Gulliver has asked for the wisdom of the Perl Monks concerning the following question:

This is confusing: What I'm seeing is that after the __DATA__ statement the tell function counts '\n' as a single character but before __DATA__ the newline counts as two. If seek() followed the same rule then everything would be ok but it doesn't seem to. When I seek and print within DATA it prints partial lines as can be seen in the output below.

#!/usr/bin/perl use strict; use warnings; my @DATA_FH_ARR = (tell DATA); my $i=1; while (<DATA>){ if (/__DATA__/) { $DATA_FH_ARR[$i++]=tell DATA; } print; } print "\n\@DAT_FH_ARR: @DATA_FH_ARR\n"; my $line; seek DATA, $DATA_FH_ARR[2], 0; $line= <DATA>; print '1:', $line; $line= <DATA>; print '2:', $line; seek DATA, $DATA_FH_ARR[3], 0; $line= <DATA>; print '1:', $line; $line= <DATA>; print '2:', $line; __DATA__ ab __DATA__ ab __DATA__ ab __DATA__ lotsa junk nothing

In the array of DATA file positions the offset was 12 between each. When I added a newline before the third __DATA__ statement the offset changed to 13. But when I added a newline in the code section above the first __DATA__ the offsets shifted by 2. I was expecting the same in both places.

Update: The offsets I'm referring to in the previous paragraph are the offsets shown in the program output. 468 480 493 505 are the offset positions from the array that was created from "tell DATA". By taking the differences between sucessive numbers I could see that adding a newline changed the difference from 12 to 13. 493-480=13; 480-468=12

Here is the output that shows the offsets of 12,13,12

ab __DATA__ ab __DATA__ ab __DATA__ lotsa junk nothing @DAT_FH_ARR: 468 480 493 505 1:A__ 2:ab 1:ATA__ 2:lotsa junk

Here is after I added a newline in the main code. All offsets shifted by 2.

ab __DATA__ ab __DATA__ ab __DATA__ lotsa junk nothing @DAT_FH_ARR: 470 482 495 507 1:A__ 2:ab 1:ATA__ 2:lotsa junk

This is on Win XP with Strawberry Perl 5.12.0.

Replies are listed 'Best First'.
Re: Unexpected result using tell/seek within the __DATA__ file
by ikegami (Patriarch) on Mar 11, 2011 at 18:02 UTC
    You must have a mixture of Windows line endings (CR LF) and unix line endings (LF). On Windows, unless you tell Perl otherwise, CRLF is automatically converted to LF on read and vice-versa on write.

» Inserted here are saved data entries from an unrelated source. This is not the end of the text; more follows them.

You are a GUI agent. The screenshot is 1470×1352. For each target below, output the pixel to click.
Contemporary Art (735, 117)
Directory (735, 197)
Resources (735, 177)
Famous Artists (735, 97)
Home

      Do you mean that the text editor could be doing this? I just opened the file in a hex editor and it shows 0x0D 0x0A for every line.

      Why would Perl convert differently after the __DATA__ for tell() but not for seek()?

        Perl reads the source code using readline and not using binmode. This means that tell needs to guess at what the difference is between where perl stopped reading stuff into the buffer and where your script stopped reading stuff out of the buffer.

        So perl gets the accurate seek position of the end of the buffered data and then subtracts the number of bytes in the buffer. For every "\n" in the buffer, there were two bytes ("\r\n") in the file so the tell result is "off" by that many bytes.

        - tye        

        I just opened the file in a hex editor and it shows 0x0D 0x0A for every line.

        Yet you said that adding a blank line only changed the offset by one. These two statements are contradictory.

        The positions seek returns are the same positions you see in your hex editor.

Re: Unexpected result using tell/seek within the __DATA__ file
by Gulliver (Monk) on Mar 17, 2011 at 22:29 UTC

    I turned this in to perlbug. It has been resolved by changing the default build options for Perl on Windows platforms to read source files in text mode. This will apparently cause problems with ByteLoader but that is no longer used anyway.